Sente falta da vida de estúdio?
O estúdio te blinda um pouco, e isso me ajudou a chegar aqui mais confiante, mais tranquilo com meu trabalho e minha pessoa. Vejo muitos ilustradores fazendo isso, abrindo estúdio, e poucos artistas de lettering – tenho dificuldade até de achar alguém para duplar. Lettering não é tão falado nas universidades brasileiras, ainda que eu veja isso crescendo. Quem trabalha com tipografia, muitas vezes, vai para um viés muito técnico, e o meu é uma coisa mais ilustrada, não precisa ser sharp, pronto para ser colocado em qualquer lugar. Meu trabalho é uma mistura, pode ser um pouco abstrato às vezes. E sobre equipe: tento não ter exatamente pelo receio de ser pego de novo pelo administrativo. O que eu tento fazer é duplar com pessoas que têm habilidades que podem me complementar naquele trabalho específico.
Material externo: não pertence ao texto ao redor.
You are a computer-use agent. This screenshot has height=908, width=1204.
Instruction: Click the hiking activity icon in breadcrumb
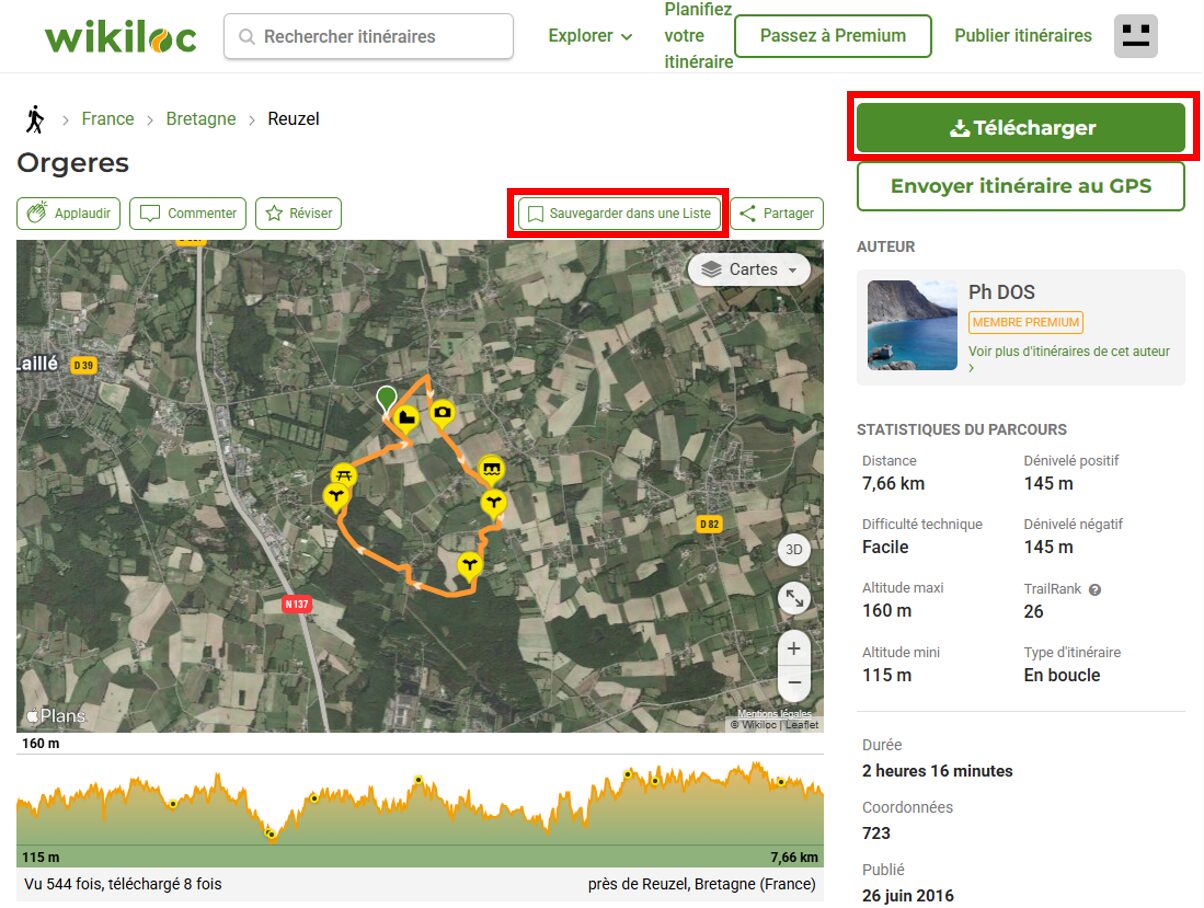(x=35, y=119)
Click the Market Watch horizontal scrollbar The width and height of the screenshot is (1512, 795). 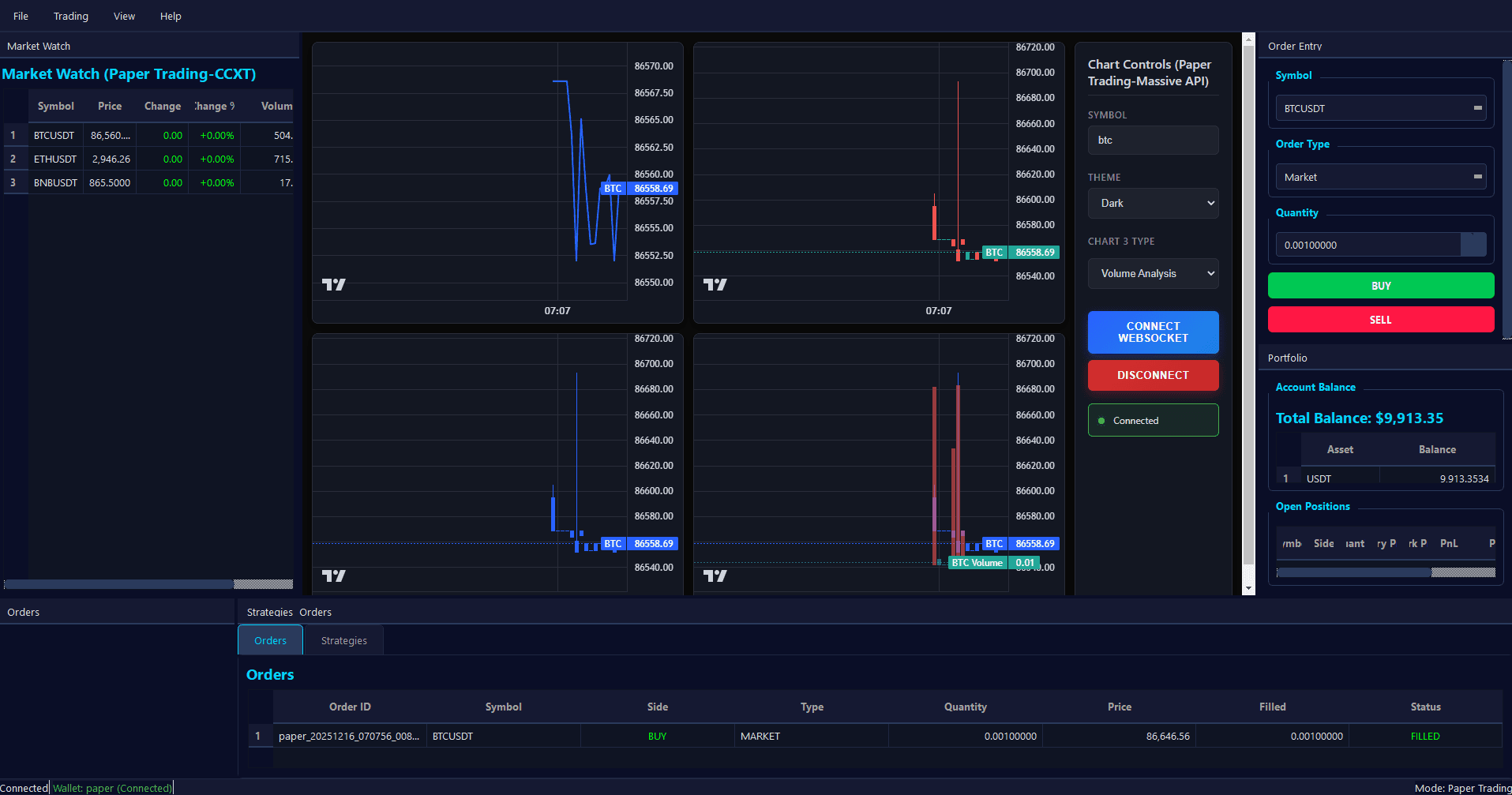118,584
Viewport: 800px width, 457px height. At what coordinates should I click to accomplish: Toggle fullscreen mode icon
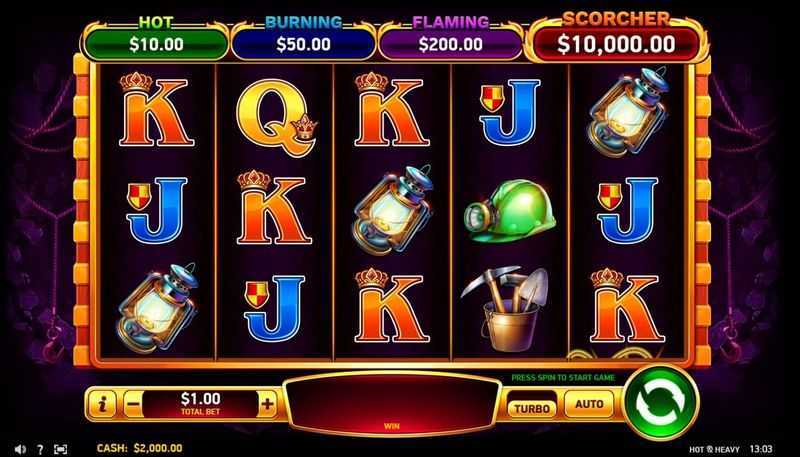(x=60, y=449)
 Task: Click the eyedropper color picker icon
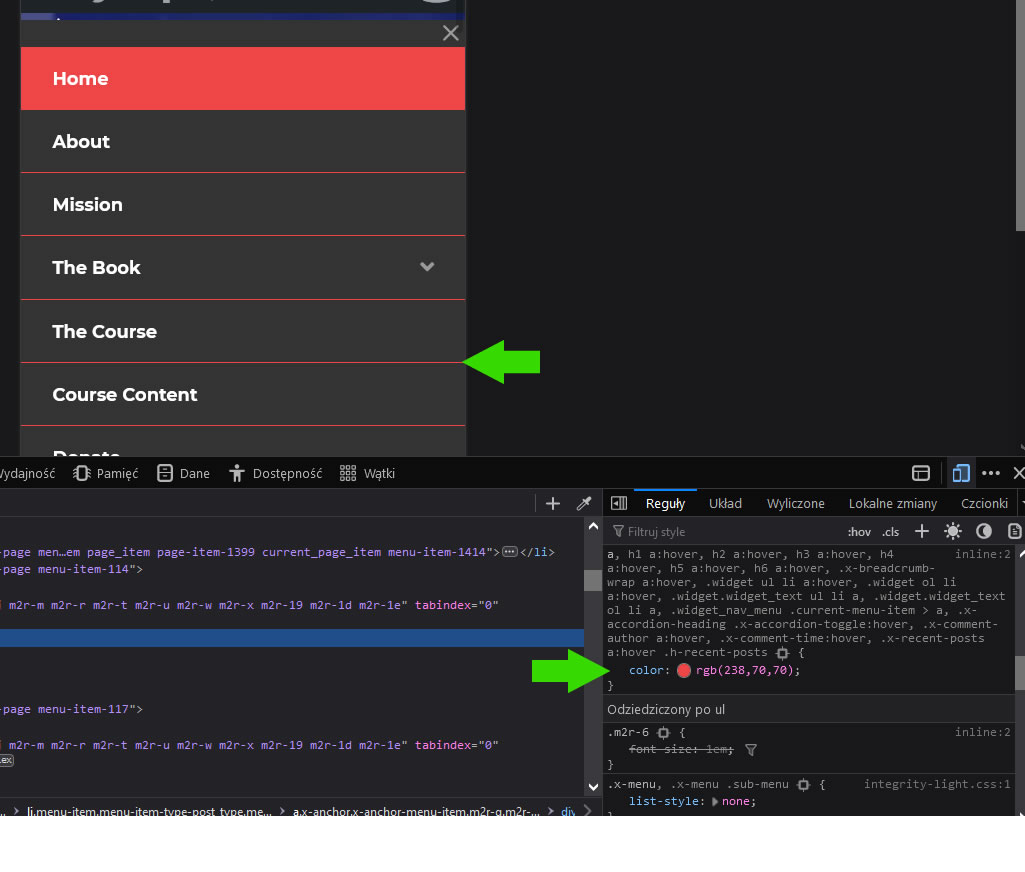click(584, 503)
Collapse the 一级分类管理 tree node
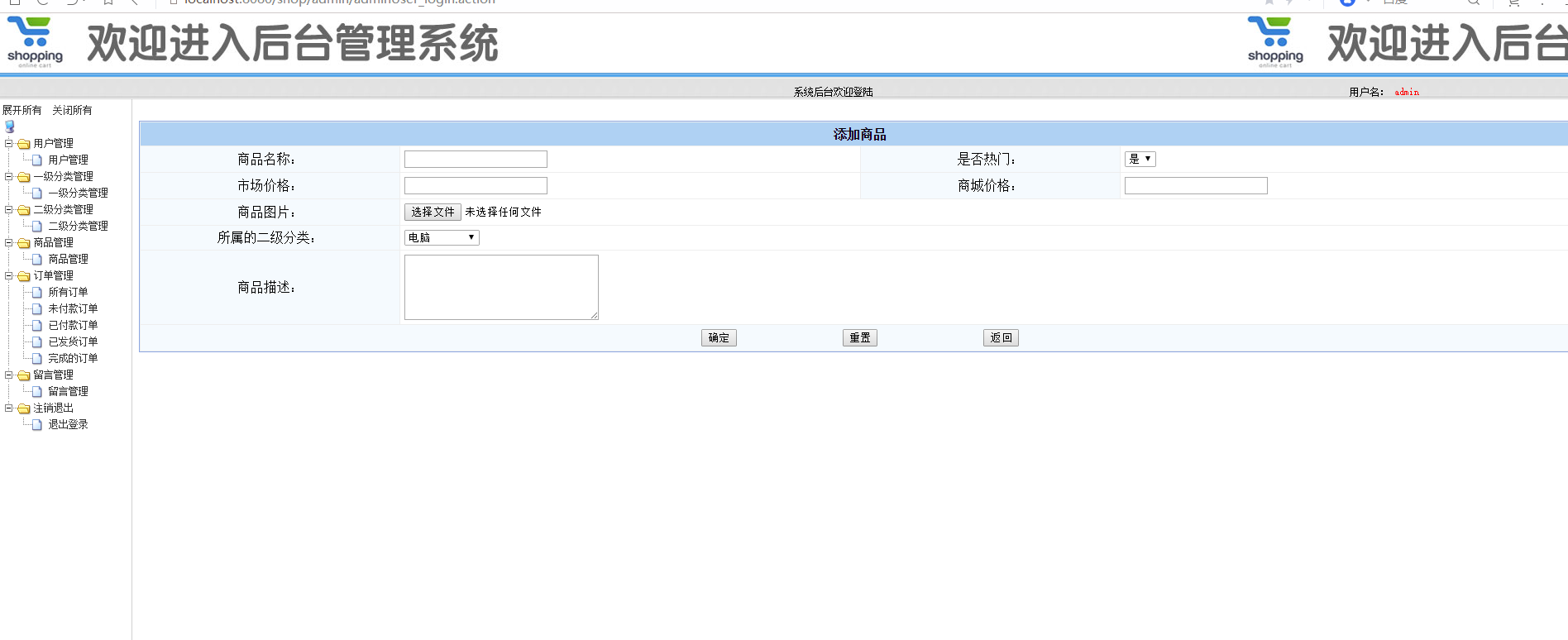The width and height of the screenshot is (1568, 640). coord(9,176)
Este ano, quero contratar uma pessoa pra me ajudar nessa parte de lettering. Muita coisa veio, especialmente de fora, lá é muito mais quente para isso, e acho que precisaria de uma pessoa me ajudando, principalmente a pensar e a finalizar. Quero entrar pra esse lado mais educacional também, mostrar que tem mais mercado pra gente explorar por aqui. seria incrível se tivesse mais brasileiros nesse projeto de RuPaul. Acho que quero lançar um curso em 2021, para também estimular isso.

Ilustrações de Leandro sobre o universo sneaker head feitas para a Nike –
Ilustrações de Leandro sobre o universo sneaker head feitas para a Nike – (Lebassis/Arquivo)

Para fechar nosso papo: tem algum cliente ou trabalho dos sonhos que ainda não apareceu?
Trabalhar com cliente maior foi uma coisa que me deu muito medo de não corresponder às expectativas, então tentei não ter esses objetivos. Sempre fui muito mais focado na oportunidade. Hoje, por exemplo, sou apaixonado por tênis e amo fazer trabalhos relacionados a esse universo. Em 2020, consegui trabalhar com a Nike e foi um projeto dos sonhos. Tentei não focar na Nike porque acho que eu ia travar (risos). Tento focar no produto, não na marca. Queria conseguir fazer mais coisas nesse universo sneakerhead, tenho o sonho de desenhar meu próprio tênis. Aliás, estou com um projeto pessoal que é de desenhar alguns tênis, algumas silhuetas que eu gostaria de ter. Algo que eu já faço normalmente, nem sei se eu vou expor. A partir desse projeto da Nike, fiquei com muita vontade de desenhar os meus. Como meu estilo é muito simples, tive que abandonar alguns elementos presentes nos tênis da Nike e percebi que eu fui gostando disso. É aquilo que eu falei no início: eu quero contribuir com o que eu consumo, com os espaços em que eu existo.